Renovations to Joe Davis Stadium were completed in early 2023. The project reduced the stadium's capacity from over 10,000 to 6,000, mostly through removing seats closest to the playing field. Additional bleacher seating was added in what was formerly the outfield, giving the stadium a more conventional rectangular configuration for soccer and football. Total costs of the stadium's renovation were reported as being $29 million.

Upon the completion of renovations to turn the ballpark into a soccer field, it became the home of Huntsville City FC, the MLS Next Pro affiliate of Major League Soccer's Nashville SC. The stadium was renamed to Wicks Family Field at Joe Davis Stadium.

On May 19, 2023, the stadium hosted its first soccer game, in which Huntsville City FC beat Crown Legacy FC 2–1. A sellout crowd of 5,605 spectators was also the largest attendance of the league's season to that point. The match was also Huntsville City FC's first-ever regulation win, as all their prior victories had been after penalty shootouts.

Activities.
a: Using the passage on Joe Davis Stadium, explain why the May 19, 2023 match counted as Huntsville City FC's first-ever regulation win.
b: Continue the passage on Joe Davis Stadium from where it stops.

Provided data.
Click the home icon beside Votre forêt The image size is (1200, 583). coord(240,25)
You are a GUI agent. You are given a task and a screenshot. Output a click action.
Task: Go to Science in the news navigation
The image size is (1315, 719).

Outputs in order.
a: Every earlier Huntsville City FC victory had come after a penalty shootout. The 2–1 win over Crown Legacy FC on May 19, 2023 was the club's first victory decided in regulation.

b:
The stadium hosted its first college soccer game on August 18, 2024, as the North Alabama Lions women's soccer team took on the Jacksonville State Gamecocks in a neutral site matchup. The Gamecocks defeated the Lions, 5–0.

On September 4, 2024, Huntsville City FC played an exhibition match at the stadium against their parent club, Nashville SC. It was the first time a major league team has played in Huntsville since the Milwaukee Brewers played against the Huntsville Stars in 1999.

=== Football ===
In February 2025, it was announced that St. John Paul II Catholic High School's football team would play their home games at Joe Davis Stadium beginning in 2025. Additionally, the Huntsville Astros of the International Football Alliance played here during their 2025 season before the league's collapse.